The matter will be heard in a Toronto court Jan. 25.
The order to resume negotiations and secure collective agreements with the unions is necessary in order to bring Algoma’s Companies Creditors Arrangement Act (CCAA) proceedings to a close and complete the asset purchase agreement, a motion filed with the courts state.
“Consenting creditors have reached a confidential agreement in principle with the City of Sault Ste. Marie and are optimistic that agreements with the Province of Ontario and the federal government with respect to capital expenditure programs and environmental issues will be finalized on a timely basis,” the 13 page document reads.
Negotiations with the unions have been at a standstill and Algoma cannot restructure without those agreements, including necessary amendments to pension funding.
The collective agreement with Local 2251 expired July 31, 2016 and with Local 2724 on March 31, 2016. The statutory freeze between the unionized workers and the company remains in effect.
The motion also notes that the clock is ticking and time is a factor. In order to implement all of the necessary agreements between the consenting creditors, the unions and the retirees, a multiple-step process expected to take eight to 12 weeks must be followed to gain the approval and support of the provincial government.

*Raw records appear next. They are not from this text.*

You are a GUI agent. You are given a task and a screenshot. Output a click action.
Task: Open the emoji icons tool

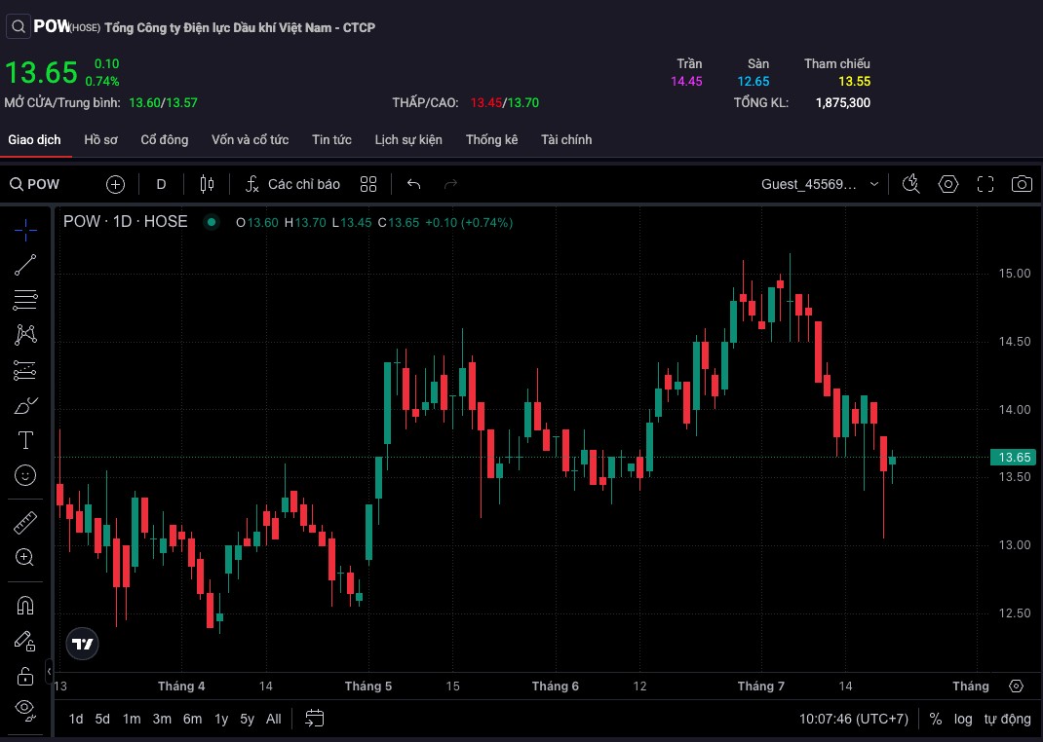pyautogui.click(x=25, y=475)
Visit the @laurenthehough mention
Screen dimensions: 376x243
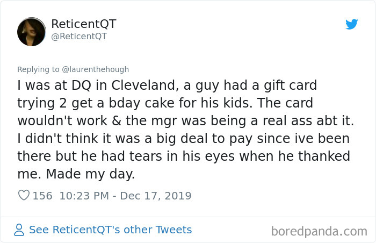coord(92,69)
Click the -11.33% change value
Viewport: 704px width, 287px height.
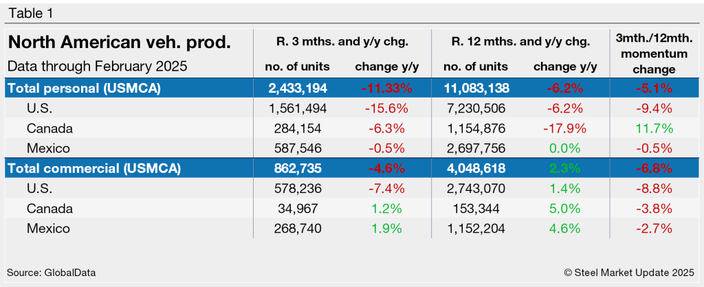pos(387,88)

“It is necessary to complete the regulation approval process before the government rises for the election,” the motion states. “Therefore, the applicants believe that it is necessary to obtain final approval of the regulation by no later than March 31, 2018.”
Algoma believes that in order to complete the restructuring prior to the provincial election, lifting the stay will allow the applicants to engage in negotiations with the unions.
Algoma has been in CCAA protection since Nov. 9, 2015.
Consenting creditors have said the markets are favorable to emerge from CCAA protection as quickly as possible.
Algoma “can no longer afford to delay pursuing the Recapitalization Transaction, which continues to represent Algoma’s best and only viable prospect to continue as a going enterprise for the benefit of all of Algoma’s stakeholders,” the motion reads.
The documents state the recapitalization transaction will reduce Algoma’s debt by about $1.2 billion, provide new financing of up to US$300 million plus a new asset backed loan facility of US$125 million to fund operations and CCAA exit costs, and provide liquidity to fund capital expenditures over the next five years.
It will also preserve jobs in Sault Ste. Marie, ensure customer confidence and maintain the Algoma pension plans on the company’s balance sheet with an amount of funding to be agreed to.
Algoma’s main competitor has emerged from its CCAA restructuring and recently completed a successful initial public offering.
External market conditions are conducive to a successful restructuring with the price of steel near its 52-week high.
In addition, the debt markets are robust and there is a demonstrated interest in steel investments.
Algoma is also closely monitoring negotiations between Canada and the United States regarding NAFTA. A termination of the agreement could have negative effects on the steelmaker.
Attempts between the company and the union to negotiate new collective agreements reached an impasse in December 2016.
In 2017, several procedural hiccups occurred between the company and the union resulting in a judge’s order that negotiations be suspended and a private mediation session be held. No meaningful progress to achieve collective agreements with the union occurred between March and October.
The court documents state that negotiations between the consenting creditors and both unions reconvened in October for 2 days.
In total, the company and Local 2251 met 13 times and the company with Local 2724 nine times. The union has refused to negotiate monetary items and no progress has been made in the process, the company reports.